La commedia di Orlando
[TEATRO]
NOTO- Si attraversano tre secoli, ci si sposta da una Londra colta e coinvolgente verso una sconosciuta e poco civilizzata Asia Orientale, si parte uomo e si torna donna. Da giovanotto impavido e spavaldo a giovane fanciulla goffa e mascolina.
Uno spettacolo che riesce a tenere accesa l’attenzione e a coinvolgere lo spettatore in ogni suo singolo movimento. La commedia di Orlando, liberamente tratto da un’opera di Virginia Woolf, stupisce, entusiasma, diverte e fa riflettere. Una sottile critica alla società londinese dei secoli XVII, XVIII e XIX, il rifiuto del ruolo predominante dell’uomo, tanto da decidere di far risvegliare il protagonista donna, la scoperta delle tradizioni nomadi del deserto, la fuga da un matrimonio quasi obbligato e da un amore non corrisposto, per poi, diventato donna, trovare il vero amore e il successo letterario, entrambi tanto cercati.

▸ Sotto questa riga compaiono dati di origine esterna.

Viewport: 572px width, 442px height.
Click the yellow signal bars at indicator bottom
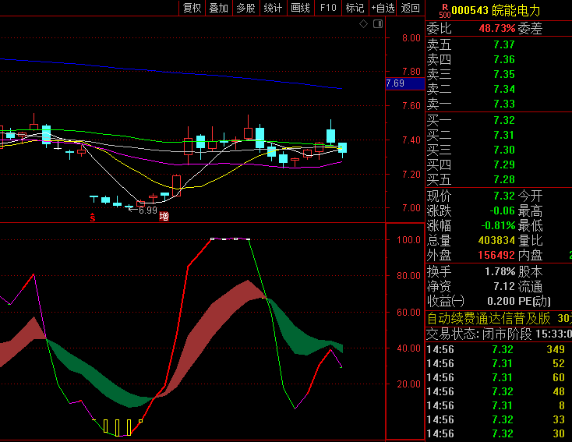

Orlando, giovane e attraente nobiluomo, rifiuta ogni tipo di proposta matrimoniale ridendo della tradizione inglese del XVII secolo che tende a combinare buoni incontri alla corte dei sovrani. E’ un uomo irruento, ricco e ribelle, nonché grande appassionato di letteratura tanto da provare a comporre una sua opera, La quercia, che verrà però snobbata dalla critica letteraria del tempo e verrà abbandonata dal suo autore. Nonostante la sua ritrosia verso il genere femminile, si innamora perdutamente di Sasha, figlia dell’Ambasciatore russo, la quale però non ricambia il suo amore. Iniziano qui i lunghi sonni del protagonista che, quasi come momenti catartici, durano per settimane e a volte anche per mesi. Per lenire il dolore, Orlando decide di partire per Costantinopoli dove, dopo una nuova lunga esperienza di sonno, si risveglia donna e da tale, con immensa difficoltà, inizia a comportarsi. Rimane per un po’ di tempo nel deserto, sperimentando la vita delle tribù nomadi del luogo e apprezzando la condizione della donna, che giudica essere più libera che in Inghilterra. Tornata di nuovo a Londra con il XIX secolo alle porte, Orlando riesce ad avere un suo riscatto personale e professionale: trova l’amore e pubblica il suo libro inizialmente scartato.
Durante tutte le sue avventure, attraverso tre secoli, Orlando è sempre accompagnato da una serie di fedeli personaggi che lo seguono, lo consigliano e lo supportano. Ruolo di primo piano spetta a Virginia, intima amica e confidente, che non a caso ha il nome della stessa autrice, quasi a voler trovare per lei un posto sulla scena per permetterle di controllare Orlando, di esserne ispiratrice e di specchiarsi contemporaneamente in lui. Nella commedia degli opposti e delle ambiguità prendono posto anche Faith e Judy, l’una saccente e intraprendente, l’altra sempliciotta e ingenua, e Hill e Hall, i tutto fare di casa, l’uno nevrotico, l’altro estremamente calmo. Particolari nella loro eccentricità sono l’Arciduca, figura bisessuale, che diventa donna quando Orlando è uomo e uomo quando lui si risveglia donna; Green, scrittore unto e poco educato che sarà rovina e poi fortuna per la carriera letteraria di Orlando, e infine Marmaduk, fascinoso esploratore di cui Orlando si innamora e che diventerà suo marito.
Per la regia di Emanuela Giordano, una bravissima Isabella Ragonese, nei panni di Orlando, riesce a gestire in maniera esemplare le scene, supportata magistralmente da Erika Blanc nel ruolo di Mrs Virginia e contornata da Guglielmo Favilla, Andrea Gambuzza, Claudia Gusmano, Fabrizio Odetto e Laura Rovetti. La sceneggiatura è semplice ma curata, cambiata dagli stessi protagonisti con l’ausilio di qualche attimo di buio e le note di un violoncello, e una chitarra esaltano ogni avvenimento e ne enfatizzano l’essenza e le peculiarità.
Uno spettacolo che lascia spazio al divertimento, che sorprende e che coinvolge lo spettatore chiedendogli quasi uno slancio di collaborazione. Una critica leggera che diventa quasi descrittiva, una sottile ribellione alla società del tempo e la voglia di sperimentare un diverso che è però già un tutt’uno con quello che si conosce. E infine il sipario cala sulla scena conclusiva che ha il sapore di una meritata e quasi richiesta rivalsa.